Le chantier de la route Babadjou–Welcome to Bamenda s’impose comme l’un des symboles les plus tangibles de la volonté de l’État camerounais de restaurer la confiance et de relancer l’économie dans une région longtemps éprouvée par l’insécurité. Inscrit dans le vaste corridor routier reliant Yaoundé à Enugu au Nigéria, ce projet illustre la stratégie du gouvernement de transformer le Nord-Ouest en un véritable carrefour d’échanges interrégionaux et transfrontaliers.
Dès 2016, alors même que le contexte demeurait marqué par des tensions, le chef de l’État, Son Excellence Paul Biya, a prescrit un plan de reconstruction intégrant des infrastructures majeures pour soutenir la mobilité, stimuler les bassins de production et favoriser la connectivité avec les routes nationales et nigérianes. La réhabilitation du tronçon Babadjou–Matazem–Welcome to Bamenda constitue aujourd’hui l’une des concrétisations les plus éloquentes de cet engagement. Financé à hauteur de 171,4 milliards de francs CFA toutes taxes comprises, dans le cadre du Projet de développement du secteur des transports et avec l’appui de la Banque mondiale, ce programme traduit la détermination du gouvernement à faire de la route un vecteur de paix et de prospérité.
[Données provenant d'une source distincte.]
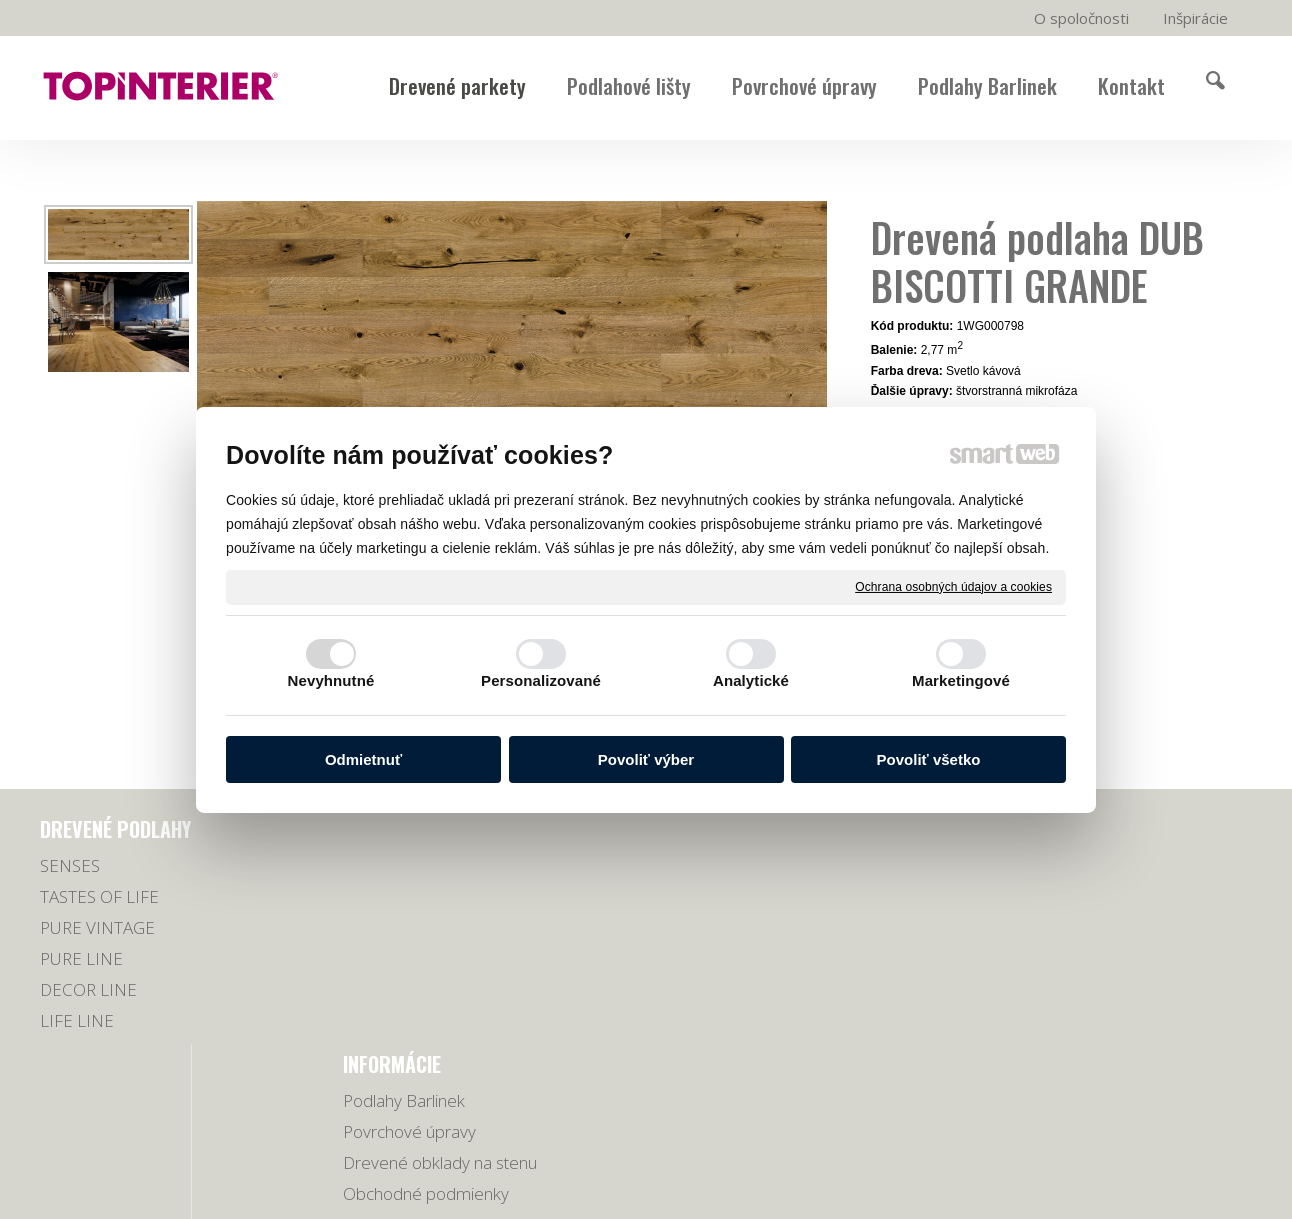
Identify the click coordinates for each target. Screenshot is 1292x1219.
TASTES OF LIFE (99, 896)
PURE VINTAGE (97, 927)
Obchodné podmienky (434, 958)
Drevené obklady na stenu (448, 927)
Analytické (751, 680)
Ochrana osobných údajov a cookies (953, 586)
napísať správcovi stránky (690, 1139)
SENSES (70, 865)
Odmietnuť (363, 759)
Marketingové (961, 680)
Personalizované (541, 680)
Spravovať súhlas (1032, 1139)
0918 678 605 (1050, 897)
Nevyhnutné (331, 680)
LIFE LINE (77, 1020)
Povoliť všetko (929, 759)
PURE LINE (81, 958)
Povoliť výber (646, 759)
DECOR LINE (88, 989)
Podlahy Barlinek (412, 865)
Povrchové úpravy (417, 896)
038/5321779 (1049, 872)
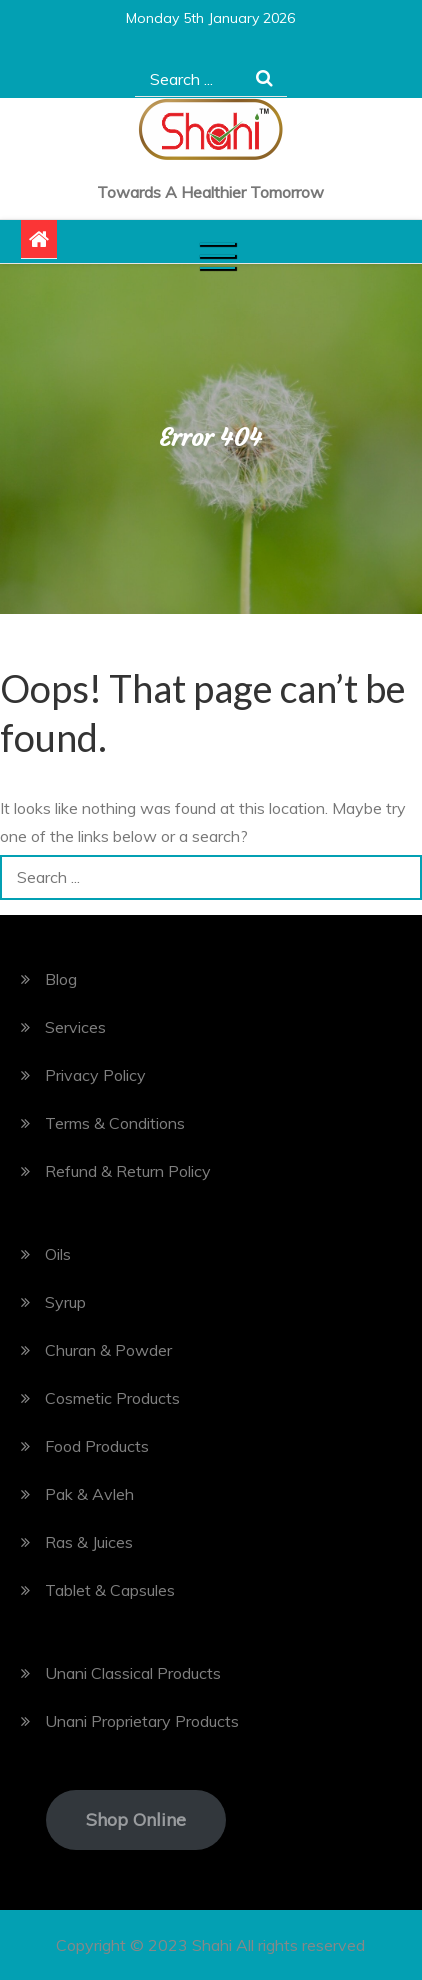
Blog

Au-delà de son impact économique, l’ouvrage s’affirme comme un levier social. Plus de cinq cents emplois directs et indirects sont générés, offrant des opportunités professionnelles aux jeunes et améliorant sensiblement les conditions de vie des populations riveraines. L’aménagement de ce tronçon s’inscrit par ailleurs dans un effort plus vaste qui a déjà permis la construction ou la modernisation de plusieurs axes stratégiques, tels que Bamenda–Batibo–Numba, Numba–Bachuo Akagbe, Mamfe–Ekok, ou encore Yaoundé–Bafoussam–Babadjou, sans oublier le pont sur la Cross River. À ces réalisations routières s’ajoutent de nombreuses infrastructures socio-économiques – écoles, centres de santé intégrés, structures de promotion de la femme et centres multifonctionnels pour jeunes – qui participent à la résilience des communautés et à la consolidation du tissu social.
La route Babadjou–Welcome to Bamenda dépasse ainsi la simple fonction de corridor logistique : elle est un signe de normalisation, un gage de développement et un vecteur d’intégration régionale. En renforçant les échanges commerciaux entre le Cameroun et le Nigéria, elle incarne l’ambition d’un pays qui, malgré les défis, persiste à relier ses territoires et à bâtir un avenir de stabilité et de croissance partagée.